Dominguez hat zwar eine etwas andere Herangehensweise als diese beiden, da er kein purer Puncher ist, sondern eher versucht den Gegner zu zermürben, doch seine Aggressivität und fehlende boxerische Finesse ist vergleichbar mit Prescott und Kim, und Vazquez sollte eine ähnliche Strategie wie in diesen beiden Kämpfen erfolgreich anwenden können. Der 23-Jährige ist beweglich, mit relativ schnellen Händen gesegnet und hat ordentliche Reflexe, die ihn schwer zu treffen machen. Zudem hat er lange Arme und ist ein guter Konterboxer. Gegen den langsameren und aggressiven Dominguez dürfte er einige Kontermöglichkeiten bekommen und ich gehe davon aus, dass seine Schnelligkeit und technische Überlegenheit den Ausschlag geben dürfte.

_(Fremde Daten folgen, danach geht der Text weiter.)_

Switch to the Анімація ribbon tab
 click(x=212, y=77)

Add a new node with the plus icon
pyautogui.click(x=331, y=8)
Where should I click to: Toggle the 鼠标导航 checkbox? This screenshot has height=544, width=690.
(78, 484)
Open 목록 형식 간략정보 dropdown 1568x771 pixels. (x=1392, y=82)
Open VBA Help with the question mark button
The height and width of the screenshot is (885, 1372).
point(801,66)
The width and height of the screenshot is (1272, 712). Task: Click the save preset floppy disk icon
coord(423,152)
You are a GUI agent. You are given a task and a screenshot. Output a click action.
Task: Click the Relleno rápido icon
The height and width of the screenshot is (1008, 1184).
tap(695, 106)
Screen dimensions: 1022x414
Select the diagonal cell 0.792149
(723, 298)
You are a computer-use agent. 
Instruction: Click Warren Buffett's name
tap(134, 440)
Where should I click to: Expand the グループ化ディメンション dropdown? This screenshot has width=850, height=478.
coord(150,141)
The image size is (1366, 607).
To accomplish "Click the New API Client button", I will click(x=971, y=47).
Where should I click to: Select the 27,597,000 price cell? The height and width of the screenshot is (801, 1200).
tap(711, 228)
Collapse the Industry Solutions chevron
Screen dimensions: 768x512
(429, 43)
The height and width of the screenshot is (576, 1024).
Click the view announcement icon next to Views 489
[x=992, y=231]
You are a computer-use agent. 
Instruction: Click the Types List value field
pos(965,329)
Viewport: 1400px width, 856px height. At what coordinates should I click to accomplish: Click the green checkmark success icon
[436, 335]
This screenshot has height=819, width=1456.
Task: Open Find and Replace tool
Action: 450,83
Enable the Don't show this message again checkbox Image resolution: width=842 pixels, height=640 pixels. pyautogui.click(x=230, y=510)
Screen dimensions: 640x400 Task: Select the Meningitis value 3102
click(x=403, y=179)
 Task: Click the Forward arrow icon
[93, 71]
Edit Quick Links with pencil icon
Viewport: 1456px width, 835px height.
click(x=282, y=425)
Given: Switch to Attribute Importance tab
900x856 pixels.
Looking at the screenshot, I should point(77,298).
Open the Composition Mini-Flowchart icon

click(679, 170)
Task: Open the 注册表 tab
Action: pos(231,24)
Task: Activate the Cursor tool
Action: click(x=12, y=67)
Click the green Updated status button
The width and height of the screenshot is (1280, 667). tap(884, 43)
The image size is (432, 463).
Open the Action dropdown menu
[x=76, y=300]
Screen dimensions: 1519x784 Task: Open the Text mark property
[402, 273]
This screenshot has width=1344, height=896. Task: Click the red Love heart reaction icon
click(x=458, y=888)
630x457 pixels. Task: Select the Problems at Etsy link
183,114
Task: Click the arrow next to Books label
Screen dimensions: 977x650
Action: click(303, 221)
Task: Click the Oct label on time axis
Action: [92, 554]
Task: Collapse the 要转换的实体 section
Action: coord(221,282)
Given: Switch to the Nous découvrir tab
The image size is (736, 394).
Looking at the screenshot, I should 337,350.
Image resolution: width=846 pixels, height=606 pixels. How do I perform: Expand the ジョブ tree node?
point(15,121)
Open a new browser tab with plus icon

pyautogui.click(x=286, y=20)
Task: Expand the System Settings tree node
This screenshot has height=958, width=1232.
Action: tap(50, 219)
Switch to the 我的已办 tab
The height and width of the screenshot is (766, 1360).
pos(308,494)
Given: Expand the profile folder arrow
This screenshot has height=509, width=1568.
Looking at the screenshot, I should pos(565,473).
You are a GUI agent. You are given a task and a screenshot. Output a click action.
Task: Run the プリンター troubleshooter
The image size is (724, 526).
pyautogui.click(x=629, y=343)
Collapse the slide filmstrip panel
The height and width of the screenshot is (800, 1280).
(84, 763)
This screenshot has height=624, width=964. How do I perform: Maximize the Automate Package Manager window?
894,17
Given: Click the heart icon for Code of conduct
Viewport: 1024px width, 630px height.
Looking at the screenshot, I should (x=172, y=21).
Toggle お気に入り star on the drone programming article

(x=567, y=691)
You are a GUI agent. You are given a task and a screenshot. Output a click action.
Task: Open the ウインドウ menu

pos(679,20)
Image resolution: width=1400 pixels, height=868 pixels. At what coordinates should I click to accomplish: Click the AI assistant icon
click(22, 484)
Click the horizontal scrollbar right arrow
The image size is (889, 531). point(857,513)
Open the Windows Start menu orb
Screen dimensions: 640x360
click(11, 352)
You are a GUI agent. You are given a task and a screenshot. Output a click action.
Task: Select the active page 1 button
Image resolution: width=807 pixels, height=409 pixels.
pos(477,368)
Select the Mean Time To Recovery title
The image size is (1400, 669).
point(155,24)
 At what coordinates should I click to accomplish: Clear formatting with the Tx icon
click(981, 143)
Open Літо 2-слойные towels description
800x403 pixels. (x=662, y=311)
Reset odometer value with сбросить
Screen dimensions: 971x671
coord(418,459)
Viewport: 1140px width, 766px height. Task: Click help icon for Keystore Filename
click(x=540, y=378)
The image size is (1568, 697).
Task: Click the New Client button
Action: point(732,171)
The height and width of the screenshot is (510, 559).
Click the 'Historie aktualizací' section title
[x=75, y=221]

Beide Boxer haben in der Vergangenheit leichte Schwächen bezüglich ihrer Nehmerfähigkeiten offenbart. Vazquez ging gegen Prescott in der ersten Runde nach einem Jab zu Boden, war jedoch nicht angeschlagen, und der Niederschlag war größtenteils ein Resultat daraus, dass Vazquez keine Balance in der Situation hatte. Dominguez ging Anfang 2008 gegen Zahir Raheem in gerade mal 78 Sekunden KO, obwohl Raheem ein eher durchschnittlicher Puncher ist, zeigte dafür seine Toughness in einem harten Zehnrundenkampf gegen den hoch gehandelten Brandon Rios.

Wenn einem der beiden ein KO in diesem Kampf gelingen sollte, tendiere ich zu Dominguez, der einfach da drin seine Chancen suchen muss, während Vazquez von Anfang an boxen wird um sich Runden zu sichern. Doch ich kann mir nicht vorstellen, dass Dominguez der KO gelingen wird. Vazquez ist eine Klasse besser als er und hat sich mit seinen 23 Jahren in letzter Zeit von Kampf zu Kampf noch gesteigert. Ich erwarte, dass er Dominguez recht locker ausboxt und abkontert und einen klaren Punktsieg einfährt. Sollte ihm ein KO-Sieg gelingen, was ich nicht für ganz ausgeschlossen halte, wäre das schon ein kleines Ausrufezeichen.